Verification checks:

- pypdf-based local blank PDF tests cover page counts, chunk ranges, and written chunk page counts.
- Mocked conversion tests verify one adapter call per chunk, failed-chunk continuation, chunk metadata/report context, and temporary chunk cleanup.
- CLI tests verify `--chunk-pages` without a value uses 20 pages.

Hard failure criteria:

- Chunking uploads document content or uses another conversion engine.
- Chunk outputs are merged.
- Default tests require real MinerU, GPU, model files, network, Obsidian, LaTeX tooling, or `samples/`.

## 6. Cross-Cutting Acceptance Criteria

Every implementation sprint must preserve these acceptance criteria:

- No runtime remote document processing path exists.
- MinerU is the only conversion engine.
- Failures are explicit and traceable.
- Warnings are structured and countable.
- Markdown and metadata can be traced back to source pages where available.
- Reports are generated from metadata.
- Default tests are fast and local.
- `samples/` remains untracked unless explicitly requested.

## 7. First Implementation Request Contract Template

Use this template when implementation begins.

```markdown
## Sprint Contract

Objective:

Touched surfaces:

Expected outputs:

Non-goals:

Verification checks:

Hard failure criteria:

Handoff fields:
- Files changed:
- Commands run:
- Tests passed:
- Known failures:
- Residual risks:
- Next action:
```

## 8. Open Risks

- MinerU 3.1.0 install and CLI behavior are source-verified, but real local output still needs a later local probe before release.
- GTX 1070 Ti 8GB is visible locally, but it is Pascal compute capability 6.1; `doctor` and setup docs must make CUDA/PyTorch limits clear.
- `uv` is installed per-user at `C:\Users\user\.local\bin`, but a new shell may need PATH refresh before `uv` is visible.
- Formula renderability checks need a local tool choice; the implementation should start with an interface and graceful unavailable-tool warning if needed.
- Some PDFs will have tables or formulas that cannot be faithfully represented in Markdown; metadata and `.report.md` must surface this instead of hiding it.
- Redistribution license obligations must be reviewed before packaging, redistribution, or bundling model weights.

## 9. Recommended Next Step

Run optional real local MinerU validation on a long sample only when requested.

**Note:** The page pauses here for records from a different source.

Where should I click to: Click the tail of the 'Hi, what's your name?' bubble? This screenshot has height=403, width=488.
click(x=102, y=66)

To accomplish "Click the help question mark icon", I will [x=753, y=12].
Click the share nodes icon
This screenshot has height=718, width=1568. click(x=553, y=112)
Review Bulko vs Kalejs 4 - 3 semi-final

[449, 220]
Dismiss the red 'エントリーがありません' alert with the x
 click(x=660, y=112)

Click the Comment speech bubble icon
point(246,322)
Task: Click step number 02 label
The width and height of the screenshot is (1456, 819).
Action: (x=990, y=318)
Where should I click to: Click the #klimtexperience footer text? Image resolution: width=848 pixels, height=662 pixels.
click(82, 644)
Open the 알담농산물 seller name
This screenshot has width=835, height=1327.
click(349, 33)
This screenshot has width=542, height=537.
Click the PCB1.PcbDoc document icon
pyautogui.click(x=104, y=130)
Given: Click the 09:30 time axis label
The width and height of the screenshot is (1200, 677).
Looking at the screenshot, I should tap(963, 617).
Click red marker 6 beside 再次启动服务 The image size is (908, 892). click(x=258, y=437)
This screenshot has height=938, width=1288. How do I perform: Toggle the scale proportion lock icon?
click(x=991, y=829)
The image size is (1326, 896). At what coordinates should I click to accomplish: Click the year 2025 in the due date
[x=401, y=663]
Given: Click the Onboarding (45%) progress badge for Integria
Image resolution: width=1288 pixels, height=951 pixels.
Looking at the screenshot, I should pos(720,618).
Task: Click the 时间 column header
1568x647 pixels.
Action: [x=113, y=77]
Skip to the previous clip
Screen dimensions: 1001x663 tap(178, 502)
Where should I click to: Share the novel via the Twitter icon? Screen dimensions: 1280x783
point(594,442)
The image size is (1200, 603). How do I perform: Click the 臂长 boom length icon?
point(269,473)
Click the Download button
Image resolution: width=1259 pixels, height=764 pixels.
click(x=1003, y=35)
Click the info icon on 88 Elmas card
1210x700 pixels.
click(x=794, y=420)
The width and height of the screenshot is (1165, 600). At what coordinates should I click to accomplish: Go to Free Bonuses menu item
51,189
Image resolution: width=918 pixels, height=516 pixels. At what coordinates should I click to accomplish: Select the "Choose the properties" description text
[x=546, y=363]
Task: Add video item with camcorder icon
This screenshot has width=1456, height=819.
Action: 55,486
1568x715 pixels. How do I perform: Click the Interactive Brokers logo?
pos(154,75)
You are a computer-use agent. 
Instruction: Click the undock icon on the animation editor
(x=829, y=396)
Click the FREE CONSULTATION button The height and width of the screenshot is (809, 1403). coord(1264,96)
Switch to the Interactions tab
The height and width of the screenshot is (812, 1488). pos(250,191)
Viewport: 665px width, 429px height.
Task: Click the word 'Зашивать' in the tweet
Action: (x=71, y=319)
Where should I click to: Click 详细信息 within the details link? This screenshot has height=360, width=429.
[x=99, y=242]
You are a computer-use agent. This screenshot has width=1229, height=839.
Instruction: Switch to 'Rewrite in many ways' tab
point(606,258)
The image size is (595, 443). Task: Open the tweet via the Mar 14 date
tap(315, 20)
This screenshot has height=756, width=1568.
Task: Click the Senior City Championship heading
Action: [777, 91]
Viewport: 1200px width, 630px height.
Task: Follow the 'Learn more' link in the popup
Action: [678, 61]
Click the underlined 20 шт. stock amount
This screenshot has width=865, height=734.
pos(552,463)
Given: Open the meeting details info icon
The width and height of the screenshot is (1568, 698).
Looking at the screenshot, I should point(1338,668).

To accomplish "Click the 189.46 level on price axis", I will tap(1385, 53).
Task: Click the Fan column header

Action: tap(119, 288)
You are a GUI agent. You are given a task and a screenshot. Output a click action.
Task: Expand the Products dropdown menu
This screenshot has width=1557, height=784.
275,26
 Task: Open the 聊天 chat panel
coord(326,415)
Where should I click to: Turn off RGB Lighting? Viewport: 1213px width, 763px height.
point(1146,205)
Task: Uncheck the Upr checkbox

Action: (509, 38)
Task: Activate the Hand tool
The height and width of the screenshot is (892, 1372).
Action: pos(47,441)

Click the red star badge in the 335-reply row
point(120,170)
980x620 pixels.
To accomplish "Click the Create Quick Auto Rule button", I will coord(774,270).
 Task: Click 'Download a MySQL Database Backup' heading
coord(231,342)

Default verification should continue to use mocked adapters and generated temporary PDFs so it remains independent of MinerU, GPU, model files, network access, and `samples/`.

Facts carried forward from Sprint 0:

- MinerU is fixed to version 3.1.0.
- Direct local CLI command shape is `mineru -p <input> -o <output>`.
- MinerU output layout should be treated as optional-file based until locally probed.
- Python 3.12 is compatible with the pinned MinerU package range.
- GTX 1070 Ti CUDA/PyTorch support needs explicit doctor validation.
- MinerU/model license posture is acceptable for personal local use. Redistribution remains out of scope until reviewed.